# Metti in pratica
a – Riscrivi il brano sull'economia cinese da "Tuttavia, la Cina" a "Biden dal 2021.", sostituendo "rivali" con "concorrenti".
b – Secondo il brano sull'economia cinese, di quanto si è rafforzata la valuta giapponese rispetto al dollaro USA dopo la bolla?

# Brano proposto
Un compromesso che la Cina potrebbe dover affrontare come baluardo contro l’instabilità interna potrebbe essere una valuta più debole. Con un conto capitale chiuso, la Cina potrebbe cercare di mantenere stabile il proprio tasso di cambio. Tuttavia, gli insegnamenti del Giappone dei primi anni ’90 mettono in guardia da una simile strategia: dopo la bolla, il Giappone ha visto la sua valuta rafforzarsi di quasi il 40% rispetto al dollaro USA, aumentando la pressione sull’economia interna e prolungando il primo “decennio perduto”.

Tuttavia, la Cina deve affrontare un’altra sfida: un panorama geopolitico globale in rapido mutamento. A livello di titoli, le esportazioni cinesi verso l’economia Usa hanno perso quote di mercato a favore dei rivali da quando le tensioni tra Stati Uniti e Cina sono scoppiate con le guerre commerciali di Trump nel 2018-19 e si sono ulteriormente intensificate sotto l’amministrazione Biden dal 2021.

Con una politica valutaria e commerciale potenzialmente meno in grado di funzionare come motore della crescita durante questa fase di riforma economica, sospettiamo che deficit sostenuti come quelli visti dal 2011 siano necessari per mitigare i potenziali costi sociali del processo, nonché per stimolare nuove industrie che potrebbero contribuire ad attutire l’impatto economico della ristrutturazione nel settore immobiliare.

Al di là di questo, tuttavia, e a differenza del Giappone degli anni ’90, la Cina ha a disposizione investimenti che possono essere impiegati non solo per contribuire a stimolare la crescita, ma, cosa più importante, per aumentare la produttività economica nel lungo termine e contribuire a mitigare alcuni degli ostacoli demografici che la sua economia deve affrontare.

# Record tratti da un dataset
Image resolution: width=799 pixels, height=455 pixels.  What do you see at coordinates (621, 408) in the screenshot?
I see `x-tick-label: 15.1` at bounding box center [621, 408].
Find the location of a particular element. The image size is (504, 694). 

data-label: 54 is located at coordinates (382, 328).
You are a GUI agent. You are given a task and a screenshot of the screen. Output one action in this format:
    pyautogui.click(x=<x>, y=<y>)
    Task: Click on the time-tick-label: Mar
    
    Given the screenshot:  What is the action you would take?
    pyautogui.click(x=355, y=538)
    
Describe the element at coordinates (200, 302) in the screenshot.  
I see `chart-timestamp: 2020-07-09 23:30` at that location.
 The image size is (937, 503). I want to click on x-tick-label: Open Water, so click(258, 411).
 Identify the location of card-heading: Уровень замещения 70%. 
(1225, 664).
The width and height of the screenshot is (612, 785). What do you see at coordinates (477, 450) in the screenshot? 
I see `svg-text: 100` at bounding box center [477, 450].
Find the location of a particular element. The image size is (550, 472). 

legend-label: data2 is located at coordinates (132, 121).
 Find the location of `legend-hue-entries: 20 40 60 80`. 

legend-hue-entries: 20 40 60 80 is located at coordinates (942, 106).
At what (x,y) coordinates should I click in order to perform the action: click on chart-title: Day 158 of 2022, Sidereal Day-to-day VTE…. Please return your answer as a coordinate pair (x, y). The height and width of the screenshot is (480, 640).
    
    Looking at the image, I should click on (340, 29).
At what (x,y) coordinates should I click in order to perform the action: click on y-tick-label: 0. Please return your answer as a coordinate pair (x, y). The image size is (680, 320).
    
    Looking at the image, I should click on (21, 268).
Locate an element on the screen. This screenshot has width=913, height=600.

# Elenco soluzioni
a –
Tuttavia, la Cina deve affrontare un’altra sfida: un panorama geopolitico globale in rapido mutamento. A livello di titoli, le esportazioni cinesi verso l’economia Usa hanno perso quote di mercato a favore dei concorrenti da quando le tensioni tra Stati Uniti e Cina sono scoppiate con le guerre commerciali di Trump nel 2018-19 e si sono ulteriormente intensificate sotto l’amministrazione Biden dal 2021.

b – Di quasi il 40%.